Pattern recognition receptors (PRRs) are part of the immune system. They can recognize pathogen‑associated molecular patterns (PAMPs). Toll‑like receptors (TLRs) and retinoic acid‑inducible gene 1 (RIG‑1)‑like receptors (RLRs) are 2 types of PRR in the innate immune system. Double‑stranded RNA (dsRNA) can exist as a PAMP, including dsRNA viruses. dsRNA is known as a ligand not only for TLR3 but also for RLRs, including melanoma differentiation‑associated gene 5 and RIG‑1. Collagen is the main structural protein in the extracellular space in the skin. Recently, it was reported that treatment of a synthetic dsRNA, poly(I:C), decreases procollagen expression in skin fibroblasts. However, signaling pathways involved in this process have not yet been fully elucidated. The present study further explored the underlying signaling pathways involved in the processes.

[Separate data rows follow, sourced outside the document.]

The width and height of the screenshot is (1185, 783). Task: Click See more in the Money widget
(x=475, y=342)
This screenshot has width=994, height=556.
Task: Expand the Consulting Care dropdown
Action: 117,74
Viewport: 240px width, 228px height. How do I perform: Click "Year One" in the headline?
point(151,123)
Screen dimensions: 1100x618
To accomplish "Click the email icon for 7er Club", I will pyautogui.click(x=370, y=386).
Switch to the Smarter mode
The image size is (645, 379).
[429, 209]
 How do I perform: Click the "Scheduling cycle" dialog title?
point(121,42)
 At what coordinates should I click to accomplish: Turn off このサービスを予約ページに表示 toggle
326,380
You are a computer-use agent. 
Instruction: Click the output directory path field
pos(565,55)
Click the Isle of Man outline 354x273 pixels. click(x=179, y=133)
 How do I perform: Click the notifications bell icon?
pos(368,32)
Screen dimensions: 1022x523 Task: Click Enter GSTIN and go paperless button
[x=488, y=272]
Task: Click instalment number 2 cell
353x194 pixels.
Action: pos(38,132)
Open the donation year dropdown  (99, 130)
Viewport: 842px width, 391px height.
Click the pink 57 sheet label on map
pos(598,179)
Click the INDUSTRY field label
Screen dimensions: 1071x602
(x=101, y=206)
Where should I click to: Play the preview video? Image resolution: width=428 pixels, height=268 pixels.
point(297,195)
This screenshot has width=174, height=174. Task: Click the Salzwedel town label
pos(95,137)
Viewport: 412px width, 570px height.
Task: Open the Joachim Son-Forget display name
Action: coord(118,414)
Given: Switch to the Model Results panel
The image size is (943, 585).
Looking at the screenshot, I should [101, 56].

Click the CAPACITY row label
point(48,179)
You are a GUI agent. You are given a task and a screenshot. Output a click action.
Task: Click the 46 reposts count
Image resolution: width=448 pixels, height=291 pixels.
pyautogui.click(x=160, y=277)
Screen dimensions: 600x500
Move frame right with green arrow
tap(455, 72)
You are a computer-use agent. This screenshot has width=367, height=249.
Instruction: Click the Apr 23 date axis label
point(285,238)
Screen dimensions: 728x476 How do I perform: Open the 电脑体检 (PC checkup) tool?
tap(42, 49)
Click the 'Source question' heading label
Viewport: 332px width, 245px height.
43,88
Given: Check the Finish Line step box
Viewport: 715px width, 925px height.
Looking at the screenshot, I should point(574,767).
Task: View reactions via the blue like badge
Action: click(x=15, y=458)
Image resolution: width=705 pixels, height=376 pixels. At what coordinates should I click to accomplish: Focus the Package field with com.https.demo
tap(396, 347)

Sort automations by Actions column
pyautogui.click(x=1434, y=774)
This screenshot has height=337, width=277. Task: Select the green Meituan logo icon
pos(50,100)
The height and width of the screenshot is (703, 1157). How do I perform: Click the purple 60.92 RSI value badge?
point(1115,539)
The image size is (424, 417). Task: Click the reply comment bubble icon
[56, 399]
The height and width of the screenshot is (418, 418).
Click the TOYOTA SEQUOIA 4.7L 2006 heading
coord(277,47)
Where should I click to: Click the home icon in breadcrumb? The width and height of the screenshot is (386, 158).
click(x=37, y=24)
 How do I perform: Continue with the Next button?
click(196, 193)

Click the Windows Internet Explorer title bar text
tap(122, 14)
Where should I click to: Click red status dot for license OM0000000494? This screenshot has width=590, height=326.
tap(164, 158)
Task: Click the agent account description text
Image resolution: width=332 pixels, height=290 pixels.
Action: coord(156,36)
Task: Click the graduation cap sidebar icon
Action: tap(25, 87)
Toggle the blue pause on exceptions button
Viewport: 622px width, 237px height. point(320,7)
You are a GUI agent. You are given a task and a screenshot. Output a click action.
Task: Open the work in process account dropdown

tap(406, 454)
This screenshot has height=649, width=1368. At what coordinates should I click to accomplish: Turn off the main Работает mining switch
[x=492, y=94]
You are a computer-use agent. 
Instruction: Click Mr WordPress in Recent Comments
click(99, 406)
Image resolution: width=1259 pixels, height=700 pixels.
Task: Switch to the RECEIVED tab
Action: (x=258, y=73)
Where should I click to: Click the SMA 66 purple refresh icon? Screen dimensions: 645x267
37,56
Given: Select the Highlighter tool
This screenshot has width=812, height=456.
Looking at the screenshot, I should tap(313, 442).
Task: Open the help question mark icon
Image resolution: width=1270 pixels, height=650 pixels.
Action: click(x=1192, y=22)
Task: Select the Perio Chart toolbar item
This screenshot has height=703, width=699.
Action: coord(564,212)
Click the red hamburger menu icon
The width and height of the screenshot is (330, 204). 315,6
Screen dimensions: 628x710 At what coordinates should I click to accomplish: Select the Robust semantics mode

It was demonstrated by western blotting that treatment of poly(I:C), but not another PAMP, Pam3CSK4, inhibited procollagen expression in cultured human skin fibroblasts. Treatment of poly(I:C)and Pam3CSK4 induced activation of the mitogen‑activated protein kinases and the nuclear factor‑κB pathways. However, only poly(I:C), but not Pam3CSK4, induced the activation of the interferon regulatory factor 3 (IRF3) pathway. By using specific inhibitors, it was demonstrated that inhibition of IRF3 pathway relieved poly(I:C)‑induced procollagen reduction. In conclusion, IRF3 signaling pathway serves an important role in poly(I:C)‑induced procollagen reduction in skin fibroblasts. This suggests that the IRF3 signaling pathway may be a key target for collagen regulation in the skin.